◆ **TASKS**
• a. From the microphone script excerpt, quote everything from "bucket = [None" down to "inp.setformat(alsaaudio.PCM_FORMAT_S16_LE)".
• b. Condense the paragraph of the microphone script excerpt that begins "I've made a Python script" into a short bulleted list that keeps its main facts.
• c. Using the microphone script excerpt, state whether each claim agrees with it. Answer yes or no, and quote the words that decide it:
(i) The script runs under Python 3.
(ii) The step_size setting is the maximum volume adjustment in percent points.
(iii) The capture input is set to a rate of 8000.

◆ **TEXT SEGMENT**
##############################
I've made a Python script to do the job. A remaining problem is that my laptop's microphone will, of course, also pick up its own speakers. I think 'echo cancellation' might be what I'm looking for, but I'd have no idea how to implement that myself. Using an external microphone might work though.

It is python 2 due to the python-alsaaudio dependency, unfortunately.

#!/usr/bin/env python

''' For noise cancellation:
$ pactl load-module module-echo-cancel
$ PULSE_PROP="filter.want=echo-cancel" ./this-script.py
'''

''' SETTINGS (you might want to keep presets for music and speech) '''
smoothing = 15 # Over how many samples should we compute?
step_size = 1 # maximum volume adjustment in percent points
# scale_xxx = (n, level) # At mic level n, scale to level% audio volume
scale_min = (4, 39)
scale_max = (19, 53)

''' CREDITS
https://stackoverflow.com/a/1937058
How get sound input from microphone in python, and process it on the fly?
Answer by jbochi

https://stackoverflow.com/a/10739764
How to programmatically change volume in Ubuntu
Answer by mata
'''

import alsaaudio, audioop, sys, os

bucket = [None for i in range(smoothing)]

inp = alsaaudio.PCM(alsaaudio.PCM_CAPTURE)

inp.setchannels(1)
inp.setrate(8000)
inp.setformat(alsaaudio.PCM_FORMAT_S16_LE)
##############################
◆ **DATA PROVIDED**
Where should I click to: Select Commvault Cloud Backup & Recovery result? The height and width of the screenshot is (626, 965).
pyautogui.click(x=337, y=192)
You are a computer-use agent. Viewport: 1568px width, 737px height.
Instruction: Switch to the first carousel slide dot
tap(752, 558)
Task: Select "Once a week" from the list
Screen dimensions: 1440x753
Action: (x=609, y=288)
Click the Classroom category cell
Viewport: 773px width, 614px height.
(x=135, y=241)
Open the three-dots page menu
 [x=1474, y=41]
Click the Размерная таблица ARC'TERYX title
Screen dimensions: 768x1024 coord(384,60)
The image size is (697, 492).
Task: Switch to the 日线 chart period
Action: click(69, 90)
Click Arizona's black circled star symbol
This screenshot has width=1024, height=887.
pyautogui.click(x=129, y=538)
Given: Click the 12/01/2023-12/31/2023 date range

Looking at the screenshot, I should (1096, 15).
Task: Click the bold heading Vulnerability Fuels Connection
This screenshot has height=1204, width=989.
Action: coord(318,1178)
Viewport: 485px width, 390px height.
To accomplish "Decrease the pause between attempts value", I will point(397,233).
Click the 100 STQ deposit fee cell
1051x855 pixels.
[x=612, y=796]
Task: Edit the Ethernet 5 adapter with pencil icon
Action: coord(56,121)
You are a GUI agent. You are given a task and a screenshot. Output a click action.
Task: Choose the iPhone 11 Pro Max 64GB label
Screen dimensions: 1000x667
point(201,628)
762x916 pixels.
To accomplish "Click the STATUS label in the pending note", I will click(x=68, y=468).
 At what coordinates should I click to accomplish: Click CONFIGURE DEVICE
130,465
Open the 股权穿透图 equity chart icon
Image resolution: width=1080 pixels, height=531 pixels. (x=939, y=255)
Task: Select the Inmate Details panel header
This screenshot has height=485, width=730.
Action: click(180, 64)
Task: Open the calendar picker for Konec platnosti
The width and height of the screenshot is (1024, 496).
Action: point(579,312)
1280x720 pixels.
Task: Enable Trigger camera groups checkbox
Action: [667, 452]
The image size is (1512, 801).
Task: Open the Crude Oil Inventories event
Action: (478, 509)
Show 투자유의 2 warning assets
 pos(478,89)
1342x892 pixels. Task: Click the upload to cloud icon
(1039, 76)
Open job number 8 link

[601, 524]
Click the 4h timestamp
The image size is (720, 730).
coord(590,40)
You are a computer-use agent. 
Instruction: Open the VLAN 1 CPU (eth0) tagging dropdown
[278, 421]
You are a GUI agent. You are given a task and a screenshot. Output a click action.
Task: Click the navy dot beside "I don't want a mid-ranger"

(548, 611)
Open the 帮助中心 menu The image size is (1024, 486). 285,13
##############################
◆ **RESPONSES TO THE EXERCISE**
• a.
bucket = [None for i in range(smoothing)]

inp = alsaaudio.PCM(alsaaudio.PCM_CAPTURE)

inp.setchannels(1)
inp.setrate(8000)
inp.setformat(alsaaudio.PCM_FORMAT_S16_LE)

• b.
- A Python script has been written to do the job.
- Remaining problem: the laptop's microphone also picks up the laptop's own speakers.
- Echo cancellation might be the solution, but how to implement it is unknown.
- An external microphone might work.

• c.
(i) No: "It is python 2 due to the python-alsaaudio dependency, unfortunately."
(ii) Yes: "step_size = 1 # maximum volume adjustment in percent points"
(iii) Yes: "inp.setrate(8000)"